染色体再構成による高移動度グループタンパク質遺伝子 HMGIC と他の遺伝子との融合は、さまざまなヒトの良性腫瘍で発生します。明らかに他の染色体に由来する遺伝子とは対照的に、HMGIC に融合された異所性配列の一部は、CASH (体細胞ハイブリッドを使用した染色体割り当て) 分析によって 12 番染色体に割り当てられており、選択的スプライシングの結果であるか、または真の染色体を表すと推測できます。12番染色体上の他の遺伝子に由来する異所性配列。このエクソンに融合した異所性配列を同定する試みとして、我々はイントロン4全体の配列を決定した。異なる腫瘍においてHMGICのエクソン4に融合していることが以前に報告されていた7つの異所性配列のうち4つが、遺伝子のイントロン 4 内に位置し、異常なスプライシングによるものであることが判明しました。この観察を説明するメカニズムとしては、HMGIC を直接破壊しない染色体異常のブレークポイントがその付近で小さなゲノム変化を誘発し、それによって異常なスプライシングを促進する可能性があることが示唆されます。後者のメカニズムは、12q14--15 の再構成を特徴とする新生物の一部の発生の根底にある可能性があります。
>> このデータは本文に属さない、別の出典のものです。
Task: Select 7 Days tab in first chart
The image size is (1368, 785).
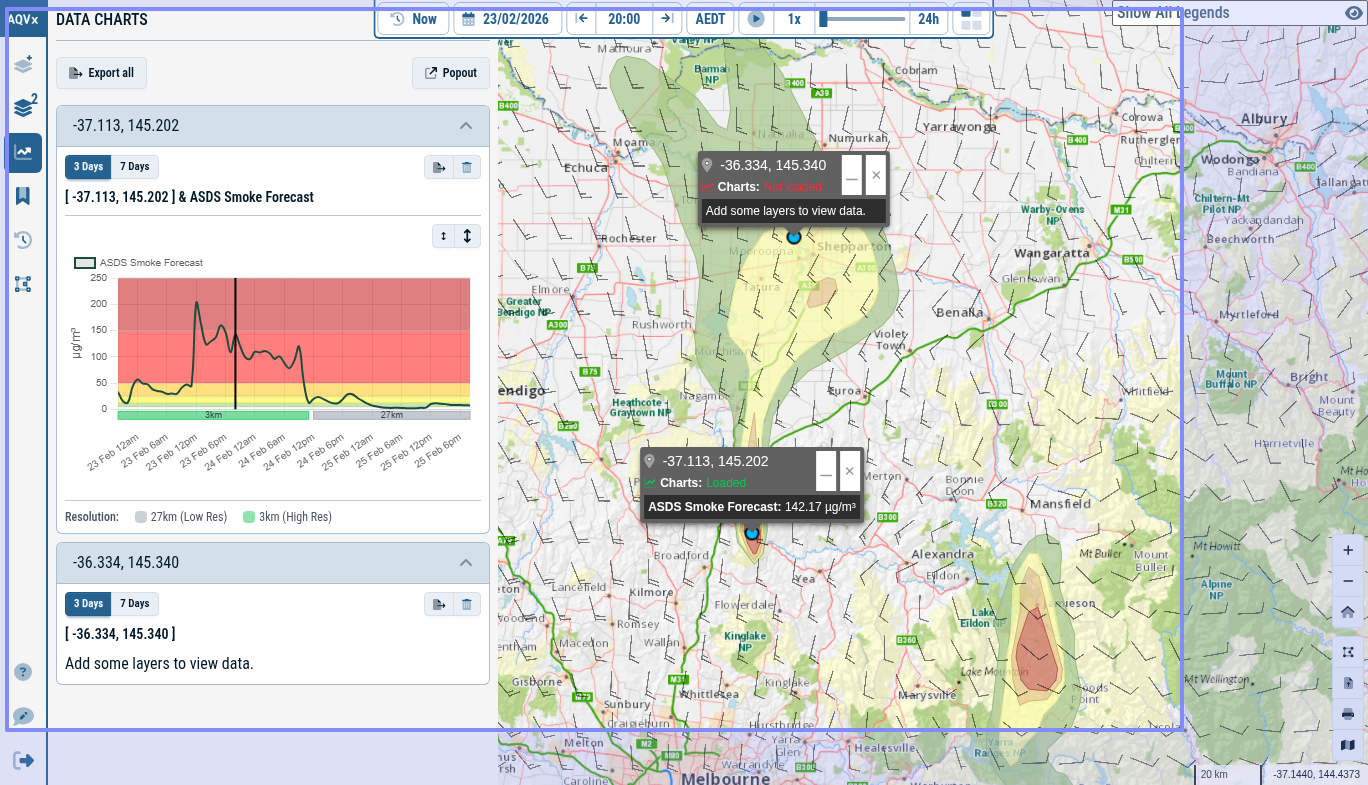Action: (135, 167)
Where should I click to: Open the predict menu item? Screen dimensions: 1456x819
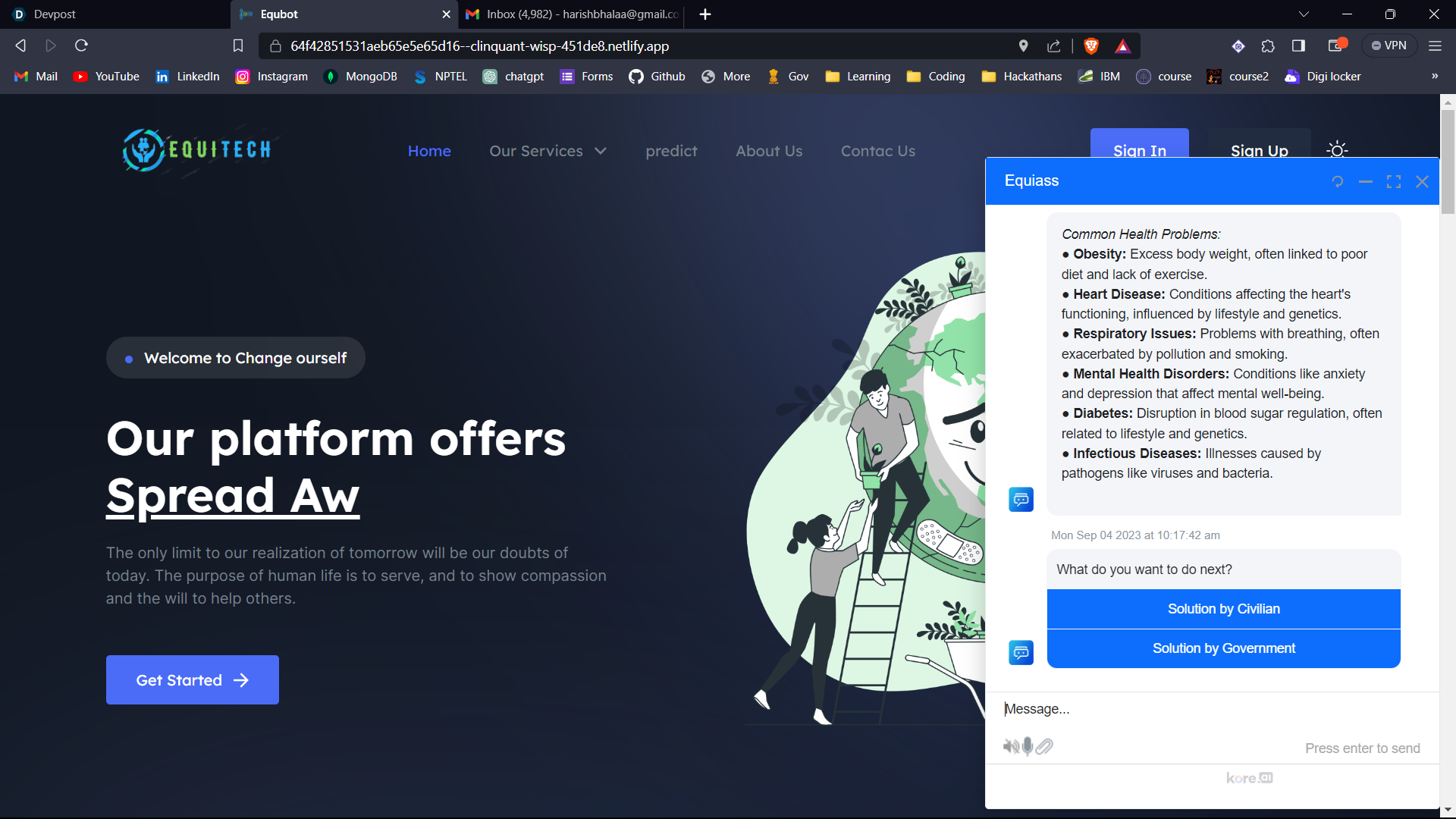[671, 151]
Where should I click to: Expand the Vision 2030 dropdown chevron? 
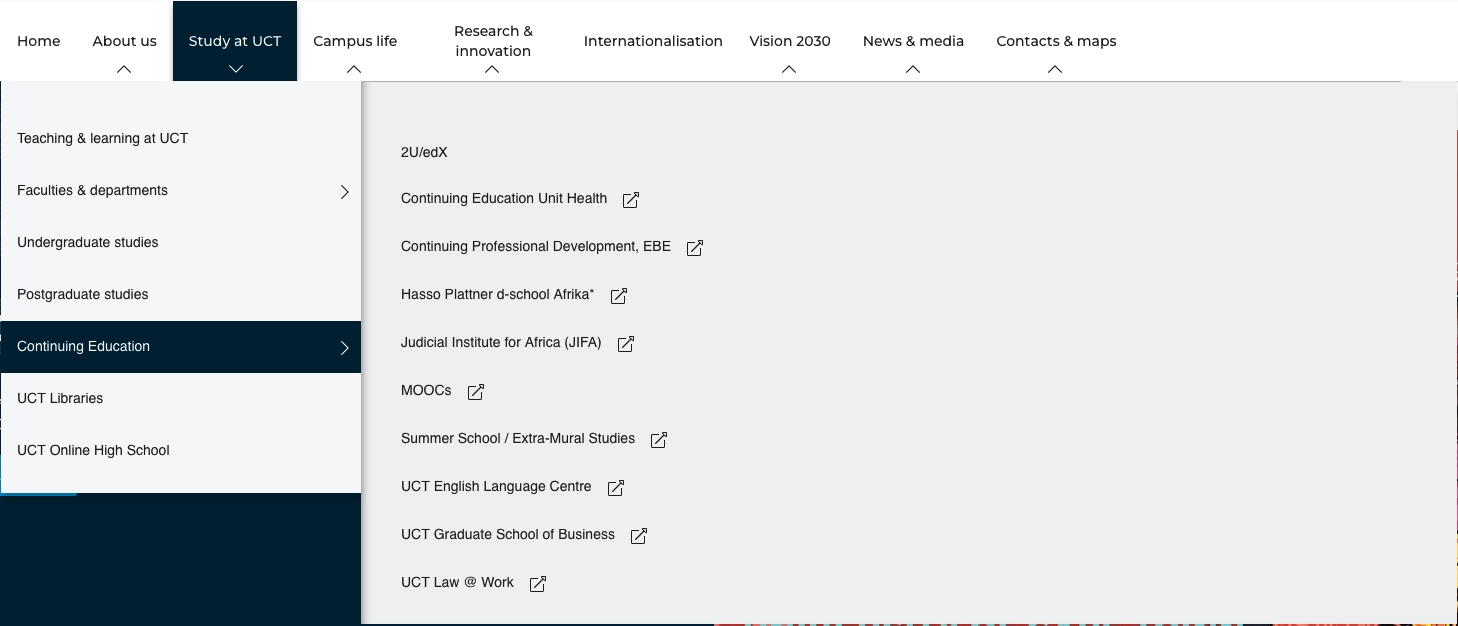click(789, 69)
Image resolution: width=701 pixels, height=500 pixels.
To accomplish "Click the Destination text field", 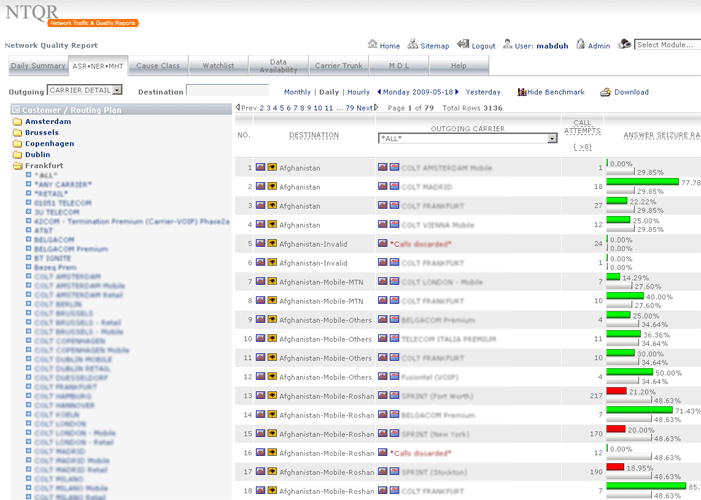I will pyautogui.click(x=227, y=91).
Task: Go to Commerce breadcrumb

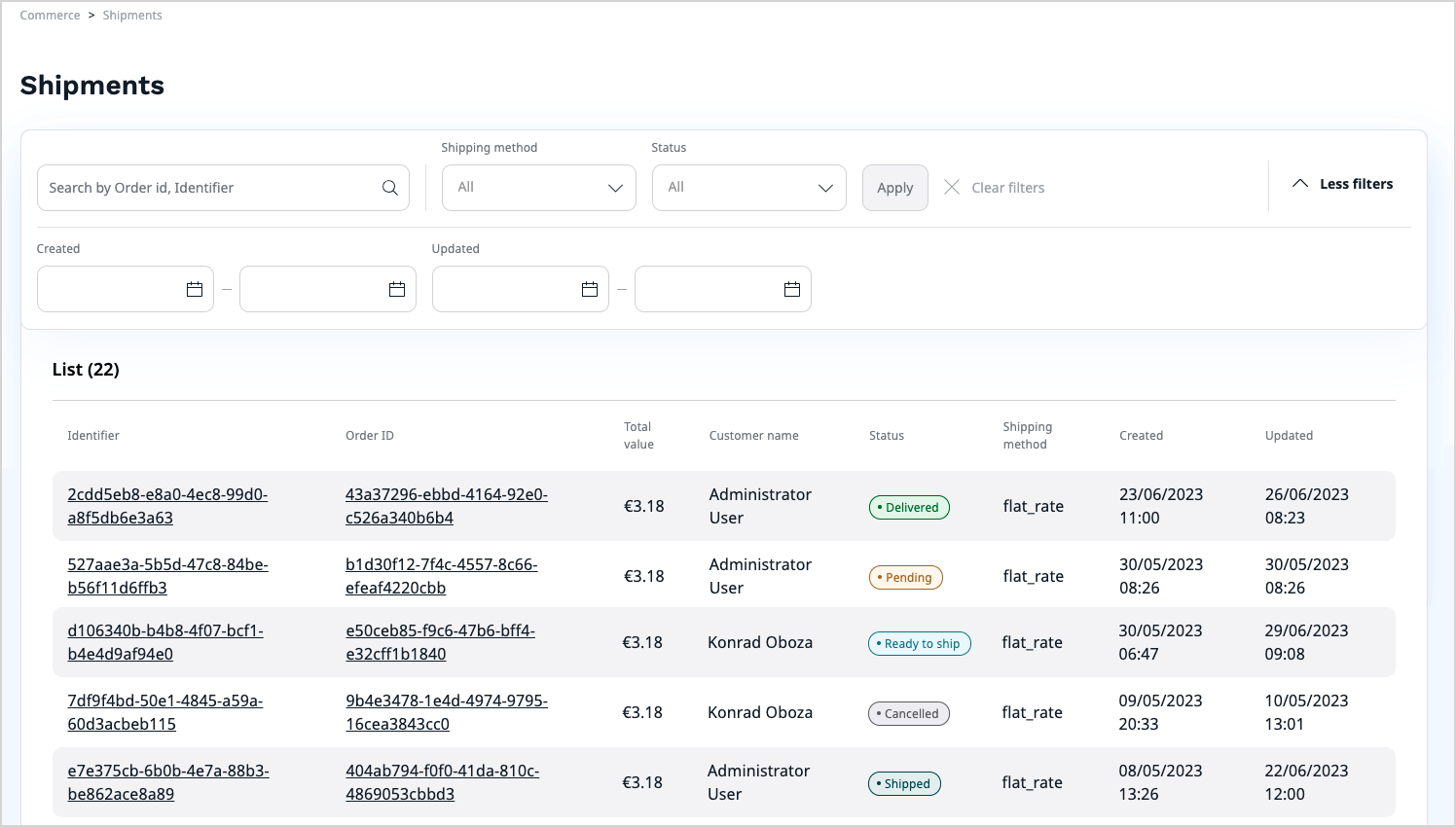Action: (51, 16)

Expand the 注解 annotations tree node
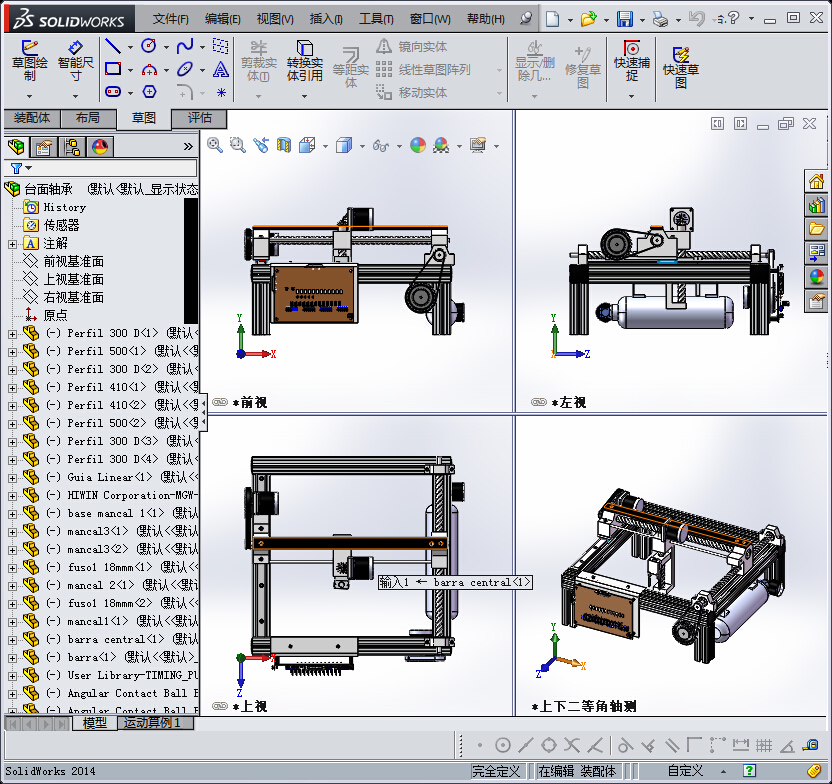pos(12,243)
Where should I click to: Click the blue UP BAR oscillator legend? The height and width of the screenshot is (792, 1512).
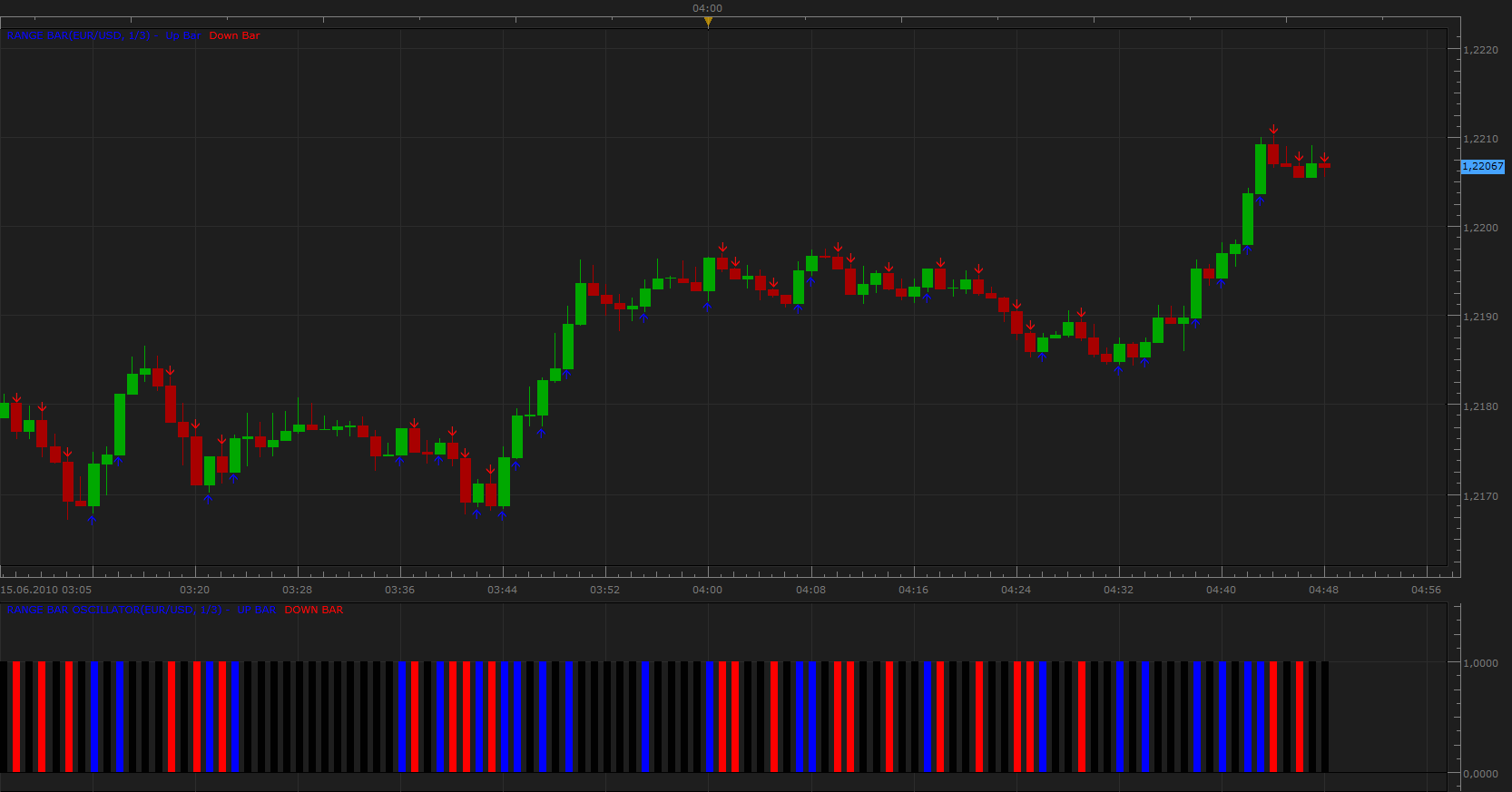pyautogui.click(x=256, y=610)
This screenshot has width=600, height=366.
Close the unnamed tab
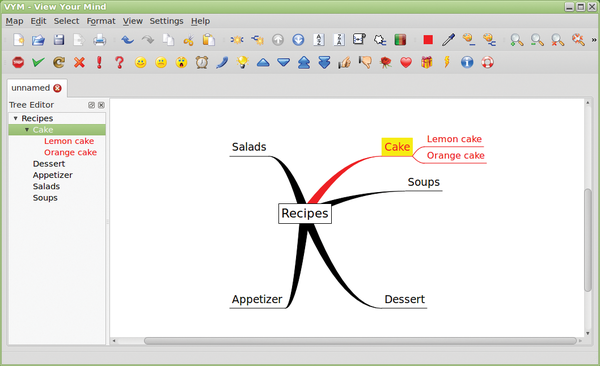click(57, 88)
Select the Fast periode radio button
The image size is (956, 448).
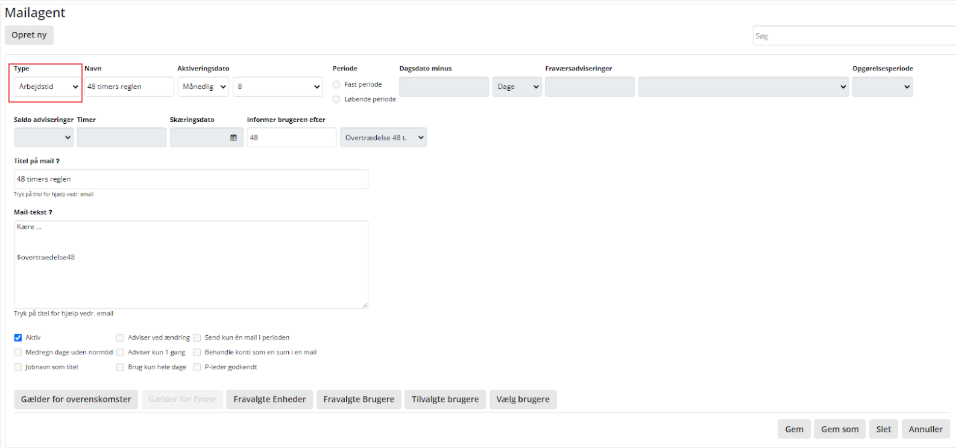click(x=336, y=85)
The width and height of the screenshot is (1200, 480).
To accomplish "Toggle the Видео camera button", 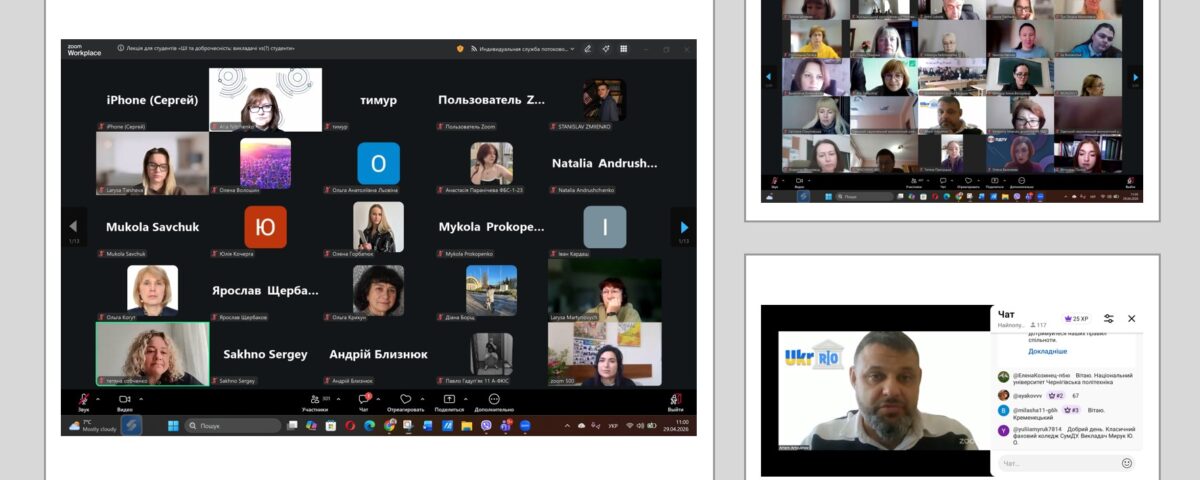I will click(125, 399).
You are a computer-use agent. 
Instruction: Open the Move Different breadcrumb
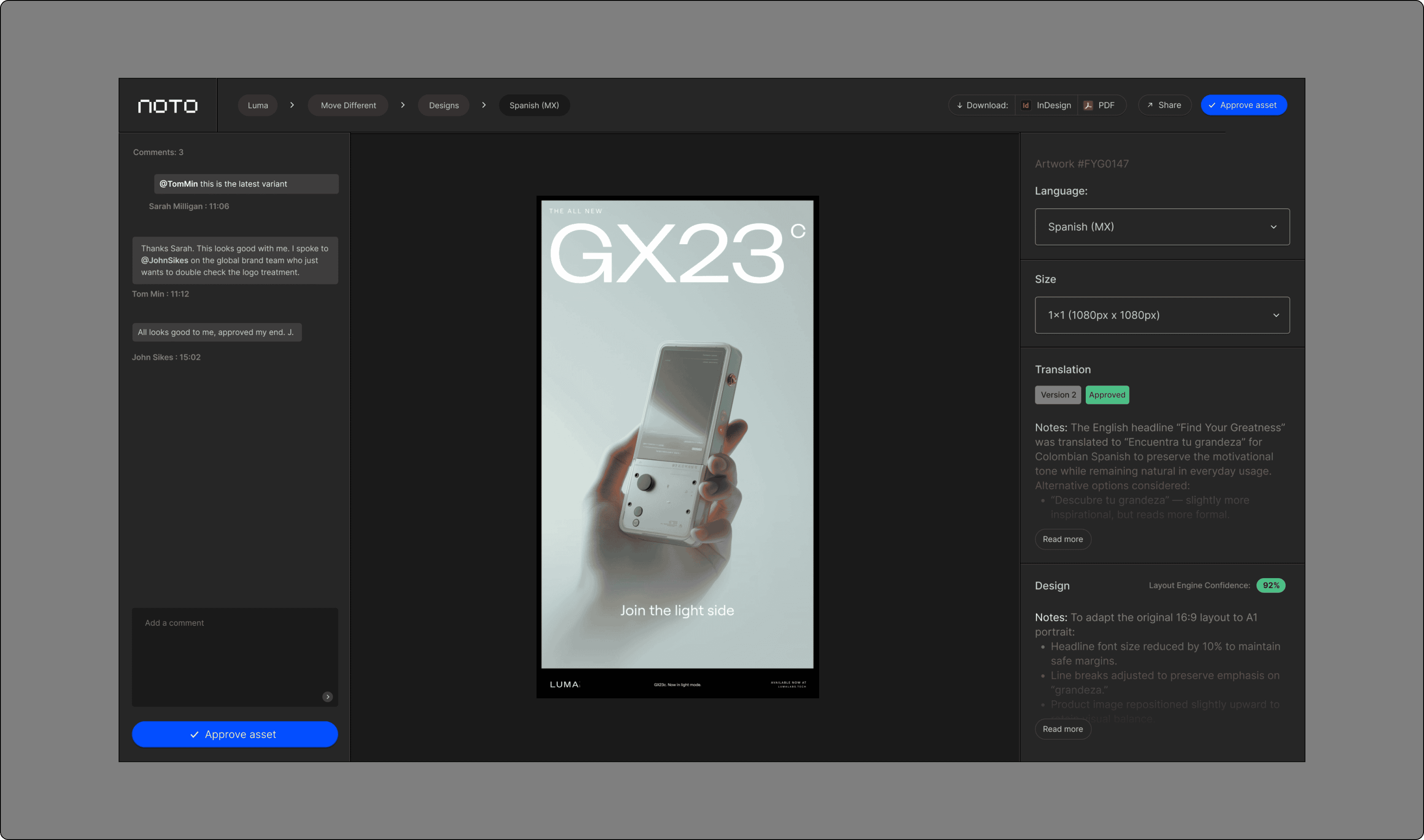click(x=348, y=105)
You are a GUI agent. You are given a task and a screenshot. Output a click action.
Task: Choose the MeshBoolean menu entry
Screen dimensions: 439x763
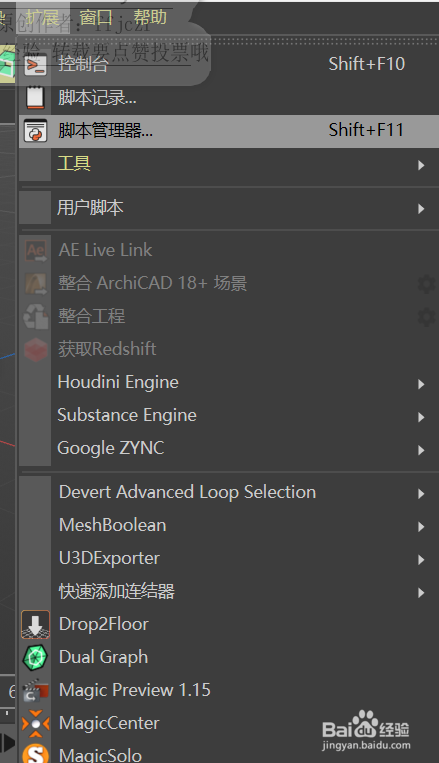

染色体再構成による高移動度グループタンパク質遺伝子 HMGIC と他の遺伝子との融合は、さまざまなヒトの良性腫瘍で発生します。明らかに他の染色体に由来する遺伝子とは対照的に、HMGIC に融合された異所性配列の一部は、CASH (体細胞ハイブリッドを使用した染色体割り当て) 分析によって 12 番染色体に割り当てられており、選択的スプライシングの結果であるか、または真の染色体を表すと推測できます。12番染色体上の他の遺伝子に由来する異所性配列。このエクソンに融合した異所性配列を同定する試みとして、我々はイントロン4全体の配列を決定した。異なる腫瘍においてHMGICのエクソン4に融合していることが以前に報告されていた7つの異所性配列のうち4つが、遺伝子のイントロン 4 内に位置し、異常なスプライシングによるものであることが判明しました。この観察を説明するメカニズムとしては、HMGIC を直接破壊しない染色体異常のブレークポイントがその付近で小さなゲノム変化を誘発し、それによって異常なスプライシングを促進する可能性があることが示唆されます。後者のメカニズムは、12q14--15 の再構成を特徴とする新生物の一部の発生の根底にある可能性があります。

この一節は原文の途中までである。